The problem could be frequent use of ALTER TABLE in live environment. I'm using Postgres, so its MVCC and transactional DDL will hopefully ease the pain.
I still vote for modeling at the lowest-meaningful atomic-level for EAV. Let standards, technologies and applications that gear toward certain user community to decide content models, repetition needs of attributes, grains, etc.
If it's just about the product catalog attributes and hence validation requirements for those attributes are rather limited, the only real downside to EAV is query performance and even that is only a problem when your query deals with multiple "things" (products) with attributes, the performance for the query "give me all attributes for the product with id 234" while not optimal is still plenty fast.
One solution is to use the SQL database / EAV model only for the admin / edit side of the product catalog and have some process that denormalizes the products into something that makes it searchable. Since you already have attributes and hence it's rather likely that you want faceting, this something could be Solr or ElasticSearch. This approach avoids basically all downsides to the EAV model and the added complexity is limited to serializing a complete product to JSON on update.
EAV has many drawbacks:
Performance degradation over time
Once the amount of data in the application grows beyond a certain size, the retrieval and manipulation of that data is likely to become less and less efficient.

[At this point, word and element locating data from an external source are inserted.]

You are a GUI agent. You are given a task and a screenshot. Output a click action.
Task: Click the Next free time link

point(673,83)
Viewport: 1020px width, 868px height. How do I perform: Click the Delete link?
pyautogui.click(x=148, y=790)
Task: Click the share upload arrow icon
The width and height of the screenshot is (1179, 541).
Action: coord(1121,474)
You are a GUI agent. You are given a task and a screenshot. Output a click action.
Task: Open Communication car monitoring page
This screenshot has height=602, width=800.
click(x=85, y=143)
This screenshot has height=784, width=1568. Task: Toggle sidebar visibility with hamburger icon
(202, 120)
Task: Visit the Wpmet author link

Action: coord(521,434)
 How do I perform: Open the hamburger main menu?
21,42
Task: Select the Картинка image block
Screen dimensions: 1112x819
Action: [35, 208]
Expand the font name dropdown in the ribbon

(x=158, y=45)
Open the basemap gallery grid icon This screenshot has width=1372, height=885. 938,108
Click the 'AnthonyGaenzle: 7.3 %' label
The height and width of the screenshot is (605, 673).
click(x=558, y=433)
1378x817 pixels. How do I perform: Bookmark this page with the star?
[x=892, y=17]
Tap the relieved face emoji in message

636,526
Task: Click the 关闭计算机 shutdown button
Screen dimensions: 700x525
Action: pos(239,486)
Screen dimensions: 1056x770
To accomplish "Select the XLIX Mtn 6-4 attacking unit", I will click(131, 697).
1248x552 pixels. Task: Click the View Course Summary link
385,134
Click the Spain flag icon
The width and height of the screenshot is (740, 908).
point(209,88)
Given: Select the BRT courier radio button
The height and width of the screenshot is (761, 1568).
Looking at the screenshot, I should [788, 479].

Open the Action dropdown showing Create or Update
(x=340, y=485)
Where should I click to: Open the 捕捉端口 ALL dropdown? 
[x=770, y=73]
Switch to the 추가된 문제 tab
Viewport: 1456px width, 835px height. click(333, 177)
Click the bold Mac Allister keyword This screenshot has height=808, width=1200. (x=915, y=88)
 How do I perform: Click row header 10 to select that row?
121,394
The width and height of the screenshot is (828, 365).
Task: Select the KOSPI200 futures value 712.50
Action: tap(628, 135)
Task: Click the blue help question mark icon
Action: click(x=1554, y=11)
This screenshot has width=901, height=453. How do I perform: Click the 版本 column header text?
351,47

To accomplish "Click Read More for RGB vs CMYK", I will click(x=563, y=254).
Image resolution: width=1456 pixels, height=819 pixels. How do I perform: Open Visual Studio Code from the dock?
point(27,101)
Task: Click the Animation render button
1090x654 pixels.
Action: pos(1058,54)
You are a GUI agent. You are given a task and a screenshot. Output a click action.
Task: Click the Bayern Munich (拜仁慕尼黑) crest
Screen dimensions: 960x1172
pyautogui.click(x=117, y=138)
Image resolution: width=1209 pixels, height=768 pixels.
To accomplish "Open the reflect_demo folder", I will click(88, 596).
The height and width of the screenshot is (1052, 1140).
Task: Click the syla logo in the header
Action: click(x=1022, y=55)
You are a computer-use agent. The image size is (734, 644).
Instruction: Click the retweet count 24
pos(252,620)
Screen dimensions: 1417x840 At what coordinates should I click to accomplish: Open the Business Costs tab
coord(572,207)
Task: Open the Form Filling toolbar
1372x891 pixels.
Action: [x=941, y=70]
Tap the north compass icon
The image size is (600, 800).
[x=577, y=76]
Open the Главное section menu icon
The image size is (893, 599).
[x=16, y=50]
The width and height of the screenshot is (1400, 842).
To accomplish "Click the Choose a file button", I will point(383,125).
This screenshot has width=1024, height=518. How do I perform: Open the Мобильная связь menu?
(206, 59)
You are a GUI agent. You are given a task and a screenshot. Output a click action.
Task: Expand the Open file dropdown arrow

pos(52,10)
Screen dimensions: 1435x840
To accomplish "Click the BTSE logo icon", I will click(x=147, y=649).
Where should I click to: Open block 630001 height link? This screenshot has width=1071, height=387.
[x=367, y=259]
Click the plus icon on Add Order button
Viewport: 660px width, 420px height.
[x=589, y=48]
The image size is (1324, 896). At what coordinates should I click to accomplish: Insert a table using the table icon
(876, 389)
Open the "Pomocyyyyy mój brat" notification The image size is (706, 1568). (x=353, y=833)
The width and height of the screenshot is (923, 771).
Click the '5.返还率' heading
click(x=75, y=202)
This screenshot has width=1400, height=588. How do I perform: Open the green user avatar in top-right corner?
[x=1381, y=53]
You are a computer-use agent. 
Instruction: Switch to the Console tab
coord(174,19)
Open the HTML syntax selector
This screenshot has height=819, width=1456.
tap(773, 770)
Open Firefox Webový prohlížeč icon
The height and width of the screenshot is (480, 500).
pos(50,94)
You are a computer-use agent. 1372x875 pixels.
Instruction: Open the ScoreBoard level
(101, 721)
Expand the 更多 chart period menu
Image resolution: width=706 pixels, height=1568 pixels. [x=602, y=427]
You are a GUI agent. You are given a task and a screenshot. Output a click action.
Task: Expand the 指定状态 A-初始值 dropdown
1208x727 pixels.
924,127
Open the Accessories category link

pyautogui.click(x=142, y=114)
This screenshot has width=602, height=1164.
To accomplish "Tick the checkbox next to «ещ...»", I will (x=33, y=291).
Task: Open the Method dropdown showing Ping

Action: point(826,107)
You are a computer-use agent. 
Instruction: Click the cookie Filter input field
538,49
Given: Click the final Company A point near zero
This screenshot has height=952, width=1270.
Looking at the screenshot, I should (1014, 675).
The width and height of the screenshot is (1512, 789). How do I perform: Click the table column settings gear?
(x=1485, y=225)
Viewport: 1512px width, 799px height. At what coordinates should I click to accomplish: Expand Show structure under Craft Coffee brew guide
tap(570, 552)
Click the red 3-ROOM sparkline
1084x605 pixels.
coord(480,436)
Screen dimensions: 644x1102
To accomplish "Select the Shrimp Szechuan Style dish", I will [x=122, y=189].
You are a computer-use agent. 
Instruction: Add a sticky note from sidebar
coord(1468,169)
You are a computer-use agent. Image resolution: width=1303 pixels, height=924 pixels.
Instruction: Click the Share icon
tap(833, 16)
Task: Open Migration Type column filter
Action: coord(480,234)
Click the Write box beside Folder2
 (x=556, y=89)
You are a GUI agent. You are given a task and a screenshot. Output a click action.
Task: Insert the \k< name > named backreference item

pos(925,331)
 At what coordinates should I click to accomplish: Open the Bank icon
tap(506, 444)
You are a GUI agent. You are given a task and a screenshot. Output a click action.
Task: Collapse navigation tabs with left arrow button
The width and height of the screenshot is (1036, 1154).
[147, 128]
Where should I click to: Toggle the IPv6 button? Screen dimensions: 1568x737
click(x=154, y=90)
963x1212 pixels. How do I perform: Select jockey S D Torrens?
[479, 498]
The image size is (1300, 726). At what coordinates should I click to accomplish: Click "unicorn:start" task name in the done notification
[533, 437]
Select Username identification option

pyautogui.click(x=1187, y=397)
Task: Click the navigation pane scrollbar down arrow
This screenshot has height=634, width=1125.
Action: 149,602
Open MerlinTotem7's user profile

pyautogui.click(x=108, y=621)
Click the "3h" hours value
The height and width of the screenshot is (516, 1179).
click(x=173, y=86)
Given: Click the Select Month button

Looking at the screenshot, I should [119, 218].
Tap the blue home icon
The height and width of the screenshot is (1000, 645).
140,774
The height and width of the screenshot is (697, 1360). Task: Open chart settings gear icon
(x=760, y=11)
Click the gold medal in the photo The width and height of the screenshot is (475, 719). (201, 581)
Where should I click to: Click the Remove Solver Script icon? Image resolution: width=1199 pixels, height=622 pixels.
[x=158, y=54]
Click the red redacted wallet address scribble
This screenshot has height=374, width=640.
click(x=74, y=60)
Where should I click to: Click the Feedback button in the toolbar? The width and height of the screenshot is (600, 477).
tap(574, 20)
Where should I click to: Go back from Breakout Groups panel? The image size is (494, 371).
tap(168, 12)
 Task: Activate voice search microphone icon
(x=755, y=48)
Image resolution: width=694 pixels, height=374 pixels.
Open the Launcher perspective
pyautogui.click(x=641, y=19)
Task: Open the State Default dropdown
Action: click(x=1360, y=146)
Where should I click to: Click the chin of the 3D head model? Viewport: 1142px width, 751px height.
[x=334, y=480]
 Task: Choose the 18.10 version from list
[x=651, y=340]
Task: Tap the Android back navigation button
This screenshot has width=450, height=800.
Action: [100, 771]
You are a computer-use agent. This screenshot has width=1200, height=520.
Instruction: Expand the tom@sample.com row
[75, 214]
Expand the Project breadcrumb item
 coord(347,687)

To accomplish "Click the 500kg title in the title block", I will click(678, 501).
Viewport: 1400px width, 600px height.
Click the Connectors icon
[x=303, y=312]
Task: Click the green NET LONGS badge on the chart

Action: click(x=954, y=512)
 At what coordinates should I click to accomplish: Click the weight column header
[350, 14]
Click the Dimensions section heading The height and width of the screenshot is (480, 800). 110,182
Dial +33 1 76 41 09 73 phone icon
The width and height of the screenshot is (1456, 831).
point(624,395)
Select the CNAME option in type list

The SQL queries are very complex and difficult to write.
Data Integrity problems.
You can't define foreign keys for all the fields needed.
You have to define and maintain your own metadata.
I have a slightly different problem: instead of many attributes with sparse values (which is possibly a good reason to use EAV), I want to store something more like a spreadsheet. The columns in the sheet can change, but within a sheet all cells will contain data (not sparse).
I made a small set of tests to benchmark two designs: one using EAV, and the other using a Postgres ARRAY to store cell data.
EAV
Array
Both schemas have indexes on appropriate columns, and the indexes are used by the planner.
It turned out the array-based schema was an order of magnitude faster for both inserts and queries. From quick tests, it seemed that both scaled linearly. The tests aren't very thorough, though. Suggestions and forks welcome - they're under an MIT licence.